DISSOLUTION DE L’ASSEMBLÉE NATIONALE : AMADOU BA RAPPELLE LES RISQUES POLITIQUES D’ÉLECTIONS ANTICIPÉES

Invité de l’émission « En Vérité » sur Radio Sénégal, le député de Pastef les Patriotes, Amadou Ba, s’est prononcé sur l’éventualité d’une dissolution de l’Assemblée nationale par le président de la République. Selon lui, la dissolution relève bien des prérogatives du chef de l’État, mais son éventuelle décision d’organiser des élections législatives anticipées comporte des conséquences politiques qu’il convient de prendre en compte.
« C’est une prérogative du président de la République », a d’abord rappelé le parlementaire, soulignant que la dissolution de l’Assemblée nationale s’est déjà produite par le passé. Amadou Ba estime toutefois qu’il n’est pas question, pour les députés, de spéculer sur la décision que pourrait prendre le chef de l’État.

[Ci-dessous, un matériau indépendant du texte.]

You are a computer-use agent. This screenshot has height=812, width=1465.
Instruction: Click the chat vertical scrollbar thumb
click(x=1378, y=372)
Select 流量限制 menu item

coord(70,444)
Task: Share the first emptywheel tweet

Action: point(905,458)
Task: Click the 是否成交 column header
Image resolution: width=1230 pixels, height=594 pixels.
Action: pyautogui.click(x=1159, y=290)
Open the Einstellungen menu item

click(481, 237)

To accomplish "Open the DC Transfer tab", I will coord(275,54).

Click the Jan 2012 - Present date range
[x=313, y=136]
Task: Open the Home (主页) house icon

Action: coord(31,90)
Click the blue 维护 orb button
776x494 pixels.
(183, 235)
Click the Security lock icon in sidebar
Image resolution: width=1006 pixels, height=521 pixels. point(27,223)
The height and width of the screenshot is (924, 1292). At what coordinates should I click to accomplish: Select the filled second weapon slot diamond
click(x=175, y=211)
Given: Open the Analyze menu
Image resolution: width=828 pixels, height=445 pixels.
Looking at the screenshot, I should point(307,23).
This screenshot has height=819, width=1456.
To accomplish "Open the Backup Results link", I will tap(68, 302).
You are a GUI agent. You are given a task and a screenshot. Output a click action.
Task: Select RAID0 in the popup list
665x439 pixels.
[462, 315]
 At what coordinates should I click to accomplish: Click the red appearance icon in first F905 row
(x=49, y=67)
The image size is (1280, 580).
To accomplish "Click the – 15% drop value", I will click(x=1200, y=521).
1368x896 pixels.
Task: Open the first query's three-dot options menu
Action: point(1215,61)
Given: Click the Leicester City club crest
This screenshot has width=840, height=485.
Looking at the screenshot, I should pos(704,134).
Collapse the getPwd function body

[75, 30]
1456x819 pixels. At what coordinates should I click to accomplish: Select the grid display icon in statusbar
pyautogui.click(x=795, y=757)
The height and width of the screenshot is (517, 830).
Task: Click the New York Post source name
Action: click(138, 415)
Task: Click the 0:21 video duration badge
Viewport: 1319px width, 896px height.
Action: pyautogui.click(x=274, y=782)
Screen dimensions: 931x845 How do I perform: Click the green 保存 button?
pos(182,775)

Interrogé sur une éventuelle préparation des députés de Pastef à une dissolution, Amadou Ba assure que cette question relève avant tout de la responsabilité du président de la République.
« On ne va pas spéculer sur s’il va en user ou pas », a-t-il déclaré, avant d’évoquer les enseignements qu’il tire des sciences politiques concernant les conséquences d’un scrutin ou d’un référendum perdu par le chef de l’État.
Selon lui, dans une logique politique inspirée de la pratique gaullienne, un président qui soumet une réforme à référendum et voit le « non » l’emporter devrait en tirer les conséquences politiques, allant jusqu’à la démission. Il en serait de même, estime-t-il, en cas d’élections législatives anticipées remportées par une majorité opposée au président.
Amadou Ba évoque également les conséquences institutionnelles d’une éventuelle défaite du camp présidentiel lors de législatives anticipées. Selon lui, si le camp présidentiel perd le scrutin, « la liste de la majorité » arrivée en tête devrait être appelée à former le nouveau gouvernement.
Une situation qui pourrait modifier profondément les rapports de force entre l’Exécutif et le Parlement et ouvrir une nouvelle séquence politique.
Pour autant, le député de Pastef refuse de considérer une éventuelle dissolution comme un pari que son camp devrait anticiper. « Ce n’est pas notre affaire. C’est le président qui prend ses décisions », a-t-il conclu.